Eine zur Anfechtung berechtigte Täuschung liegt auch nicht darin, dass die Beklagte den Klägern den geänderten Darle­hens­vertrag im Juni 2004 zur Unterschrift sandte, obwohl sie zu diesem Zeitpunkt möglicherweise schon damit rechnete, dass die Urteile des Senats vom 20.01.2004 höchst­rich­terliche Überprüfung nach Maßgabe der Entscheidungen des 1. Zivilsenats des Bundes­ge­richtshofs vom 20.04.2004 nicht standhalten würden.

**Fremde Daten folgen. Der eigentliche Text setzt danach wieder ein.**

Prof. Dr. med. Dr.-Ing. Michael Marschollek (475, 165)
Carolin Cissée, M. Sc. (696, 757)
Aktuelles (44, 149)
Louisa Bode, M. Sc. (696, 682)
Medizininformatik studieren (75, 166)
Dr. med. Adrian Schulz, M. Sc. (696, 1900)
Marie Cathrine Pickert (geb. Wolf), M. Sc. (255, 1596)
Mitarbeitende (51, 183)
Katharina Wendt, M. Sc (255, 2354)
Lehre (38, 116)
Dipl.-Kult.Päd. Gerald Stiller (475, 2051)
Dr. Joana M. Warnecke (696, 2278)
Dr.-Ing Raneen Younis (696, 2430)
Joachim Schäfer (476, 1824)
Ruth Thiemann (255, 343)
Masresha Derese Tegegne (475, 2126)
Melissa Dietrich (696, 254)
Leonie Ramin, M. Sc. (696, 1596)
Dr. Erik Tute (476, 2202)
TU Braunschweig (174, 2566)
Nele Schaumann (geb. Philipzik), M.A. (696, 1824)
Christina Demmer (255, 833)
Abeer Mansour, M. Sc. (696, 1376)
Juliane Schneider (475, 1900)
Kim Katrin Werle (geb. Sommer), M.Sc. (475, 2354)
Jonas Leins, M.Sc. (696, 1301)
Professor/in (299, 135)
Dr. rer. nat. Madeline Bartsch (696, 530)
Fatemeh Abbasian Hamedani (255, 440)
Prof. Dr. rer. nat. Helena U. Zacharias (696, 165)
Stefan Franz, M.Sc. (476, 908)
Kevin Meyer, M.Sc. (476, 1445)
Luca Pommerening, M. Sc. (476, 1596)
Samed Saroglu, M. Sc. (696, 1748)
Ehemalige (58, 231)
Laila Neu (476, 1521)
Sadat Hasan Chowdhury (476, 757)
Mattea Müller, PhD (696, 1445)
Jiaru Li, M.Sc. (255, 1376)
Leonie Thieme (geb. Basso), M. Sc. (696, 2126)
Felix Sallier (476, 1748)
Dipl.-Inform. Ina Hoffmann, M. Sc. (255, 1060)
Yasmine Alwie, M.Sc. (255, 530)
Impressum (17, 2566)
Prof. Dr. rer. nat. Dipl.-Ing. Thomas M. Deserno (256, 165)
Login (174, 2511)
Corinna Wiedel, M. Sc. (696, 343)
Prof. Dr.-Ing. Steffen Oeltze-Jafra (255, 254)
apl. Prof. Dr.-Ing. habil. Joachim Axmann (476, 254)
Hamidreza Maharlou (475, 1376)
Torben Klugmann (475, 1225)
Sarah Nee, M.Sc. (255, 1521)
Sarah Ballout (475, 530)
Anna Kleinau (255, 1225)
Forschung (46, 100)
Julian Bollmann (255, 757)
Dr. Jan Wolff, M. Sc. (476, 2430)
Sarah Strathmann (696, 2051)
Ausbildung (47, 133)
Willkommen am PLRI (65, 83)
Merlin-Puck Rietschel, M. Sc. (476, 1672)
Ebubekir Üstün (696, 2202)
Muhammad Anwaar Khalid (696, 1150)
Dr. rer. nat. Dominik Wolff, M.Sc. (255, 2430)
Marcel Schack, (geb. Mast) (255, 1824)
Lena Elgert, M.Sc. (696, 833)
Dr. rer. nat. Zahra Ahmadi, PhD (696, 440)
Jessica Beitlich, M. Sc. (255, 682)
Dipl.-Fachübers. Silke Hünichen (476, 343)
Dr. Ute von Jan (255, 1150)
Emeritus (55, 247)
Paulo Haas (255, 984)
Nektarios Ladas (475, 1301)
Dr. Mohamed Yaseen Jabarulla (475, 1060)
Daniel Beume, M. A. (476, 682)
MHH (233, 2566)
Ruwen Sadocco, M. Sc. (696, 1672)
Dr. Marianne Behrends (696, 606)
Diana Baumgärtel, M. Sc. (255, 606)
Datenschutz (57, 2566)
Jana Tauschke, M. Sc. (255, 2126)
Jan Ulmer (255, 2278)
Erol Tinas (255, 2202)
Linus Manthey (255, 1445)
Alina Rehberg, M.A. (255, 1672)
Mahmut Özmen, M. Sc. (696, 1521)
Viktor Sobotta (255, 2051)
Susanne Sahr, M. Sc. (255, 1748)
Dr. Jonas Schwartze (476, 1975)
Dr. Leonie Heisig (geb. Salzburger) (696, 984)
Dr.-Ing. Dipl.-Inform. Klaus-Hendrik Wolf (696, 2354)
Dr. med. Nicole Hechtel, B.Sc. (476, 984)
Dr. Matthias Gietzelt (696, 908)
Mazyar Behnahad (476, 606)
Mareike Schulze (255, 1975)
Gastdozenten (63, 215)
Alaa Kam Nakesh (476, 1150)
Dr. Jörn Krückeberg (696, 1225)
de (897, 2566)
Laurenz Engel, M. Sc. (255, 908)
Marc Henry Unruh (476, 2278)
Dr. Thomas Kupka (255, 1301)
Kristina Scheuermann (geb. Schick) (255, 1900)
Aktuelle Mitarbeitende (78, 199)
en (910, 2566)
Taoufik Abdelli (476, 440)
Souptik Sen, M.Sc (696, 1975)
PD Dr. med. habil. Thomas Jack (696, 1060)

Die Unterzeichnung des neuen Darle­hens­ver­trages diente nämlich nur dem Vollzug des bereits im März 2004, also vor der fraglichen Entscheidung des Bundes­ge­richtshofs, geschlossenen Vergleichs. Auch in den Fällen, in denen die Beklagte das Vergleichs­angebot erst Ende April 2004 an die Kläger richtete, also nachdem die Entscheidung des Bundes­ge­richtshofs vom 20.04.2004 ergangen war, besteht kein Grund für eine Anfechtung. Zu diesem Zeitpunkt war nämlich lediglich das Ergebnis der Revisi­ons­ver­fahren, nicht jedoch die Begründung der Revisi­ons­urteile bekannt. Die Verfah­rens­be­tei­ligten und erst recht die Beklagte kannten die tragenden Erwägungen des Revisi­ons­ge­richts bis zur Einstellung der Urteile ins Internet am 05.06.2004 nicht. Erst ab diesem Tag bestanden für die Beklagte hinreichende Zweifel, ob die Entscheidung des Oberlan­des­ge­richts Karlsruhe einer revisi­ons­ge­richt­lichen Überprüfung würde standhalten können. Nach der Rechtsprechung des Bundes­ge­richtshofs bis zu diesem Zeitpunkt war nämlich die Annahme einer allgemeinen Rechts­scheins­vollmacht nicht ausgeschlossen. Die Wirksamkeit des Vergleichs kann mit Erfolg auch nicht aus anderen rechtlichen Gesichtspunkten in Zweifel gezogen werden.

Die Revision wurde nicht zugelassen.

Siehe nachfolgend:

Anfechtung von Vergleichen betreffend Finan­zie­rungs­da­rlehen zum Fondserwerb erfolglos (Bundes­ge­richtshof, Beschluss v. 13.03.2007 - XI ZR 327/05, XI ZR 328/05, XI ZR 329/05 -)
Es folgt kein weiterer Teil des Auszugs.